The major focus of our research is the relationship between mutations and human cancer. We seek to identify the sources of spontaneous mutations in normal cells and to determine whether there is an exponential increase in mutations during the growth of human cancers. Do cancer cells display a mutator phenotype and is this underlying genetic instability the basis for the progressive ability of tumors to divide where they ought not, to invade and to metastasize? Our current research efforts are in several areas, as follows.

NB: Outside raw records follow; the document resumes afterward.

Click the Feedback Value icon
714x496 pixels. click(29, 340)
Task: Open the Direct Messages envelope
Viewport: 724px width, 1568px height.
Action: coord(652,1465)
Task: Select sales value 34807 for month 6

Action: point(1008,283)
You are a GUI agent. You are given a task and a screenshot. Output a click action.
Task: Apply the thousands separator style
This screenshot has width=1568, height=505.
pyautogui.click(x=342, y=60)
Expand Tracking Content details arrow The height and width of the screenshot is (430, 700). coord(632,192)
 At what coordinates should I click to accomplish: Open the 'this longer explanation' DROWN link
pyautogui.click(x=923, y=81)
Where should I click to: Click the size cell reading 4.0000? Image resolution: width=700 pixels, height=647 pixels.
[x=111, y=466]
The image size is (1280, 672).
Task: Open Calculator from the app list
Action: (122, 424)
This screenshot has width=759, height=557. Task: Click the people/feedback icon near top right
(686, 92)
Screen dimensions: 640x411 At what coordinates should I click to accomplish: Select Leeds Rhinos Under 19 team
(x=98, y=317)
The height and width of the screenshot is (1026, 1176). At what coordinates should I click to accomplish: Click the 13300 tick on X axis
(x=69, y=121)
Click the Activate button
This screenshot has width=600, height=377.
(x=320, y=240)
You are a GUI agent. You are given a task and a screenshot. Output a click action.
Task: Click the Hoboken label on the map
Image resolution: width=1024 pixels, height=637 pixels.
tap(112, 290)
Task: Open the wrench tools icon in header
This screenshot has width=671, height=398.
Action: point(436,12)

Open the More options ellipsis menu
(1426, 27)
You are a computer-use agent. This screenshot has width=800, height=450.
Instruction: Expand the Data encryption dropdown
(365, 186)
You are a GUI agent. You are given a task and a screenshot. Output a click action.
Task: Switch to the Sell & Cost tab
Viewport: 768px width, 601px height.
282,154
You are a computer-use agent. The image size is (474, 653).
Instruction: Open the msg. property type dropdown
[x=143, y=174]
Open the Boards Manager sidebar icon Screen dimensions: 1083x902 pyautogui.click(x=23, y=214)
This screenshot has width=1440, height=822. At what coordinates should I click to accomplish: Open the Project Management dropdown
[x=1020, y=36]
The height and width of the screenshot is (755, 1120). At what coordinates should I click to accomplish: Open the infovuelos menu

1. Fidelity of DNA Replication. We are continuing to examine the mechanism(s) by which DNA polymerases can copy DNA with phenomenally high accuracy, approaching one error in every 10 million nucleotides polymerized. Our approach is to copy biologically active DNA in vitro and then analyze the frequency and types of mutations generated after transfection of the copied DNA into cells. An analysis of mutations produced by polymerases is key to evaluating the contribution of errors in DNA replication to spontaneous mutations. We have created mutant DNA polymerases with the following properties: high fidelity, low fidelity, ability to synthesize RNA, capacity to incorporate specific nucleotide analogs and the ability to copy DNA harboring covalently modifications. Several of these mutant DNA polymerases are being used in biotechnology.

2. A Mutator Phenoytpe in Cancer. We have hypothesized that early events in tumorigenesis involve mutations in genes that function in the maintenance of genetic stability. As a result, further mutations accumulate randomly throughout the genome of cancer cells. We have developed a series of assays to quantitate the number of randomly occurring mutations in human cancer cells.  The presence of large numbers of mutations in cancer cells can account for the ability of tumors to evade cancer chemotherapeutic agents.

3. Creation of Enzymes for Cancer Gene Therapy. We have developed methods to construct vast populations of oligonucleotides containing random sequences and to insert them into plasmids. After transfecting the plasmids into bacteria, we use genetic selection to obtain new, biologically active sequences that code for promoters and enzymes not present in nature. We have applied these methods to creation of genes encoding mutant herpes thymidine kinases that phosphorylate nucleoside analogs that terminate DNA synthesis. Our goal is to introduce the mutant genes into tumors and kill the malignant cells upon exposure of the individual to the nucleoside analog. Conversely, we have created mutant enzymes that are resistant to commonly used chemotherapeutic agents. The goal is to introduce genes encoding these enzymes into bone marrow to protect this vital organ during chemotherapy.

4. Mutations in Aging. Our research on the relationship of DNA synthesis to aging has focused on the gene that is mutated in Werner Syndrome, and on the construction of mice that express DNA polymerases with altered fidelities. Werner Syndrome is an inherited disease that is characterized by the early onset of aging and is associated with a high incidence of specific cancers. The Werner Syndrome gene encodes both DNA helicase and DNA exonuclease activities. We seek to understand how mutations in this gene result in an aging phenotype.

5. Lethal Mutagenesis of HIV. We have proposed a new strategy for anti-HIV therapy, based on increasing the mutation rate of the virus. The concept is to produce mutations by incorporating mutagenic nucleoside analogs into proviral DNA. With each cycle of viral replication, there would be a progressive increase in viral mutations, driving the mutation frequency over the threshold for viral viability. We have identified non-toxic nucleoside analogs that introduce mutations into the HIV genome and abolish HIV infection in cultured cells.  Mutagenic nucleoside analogs are now being evaluated in human clinical trials for effectiveness against HIV infection.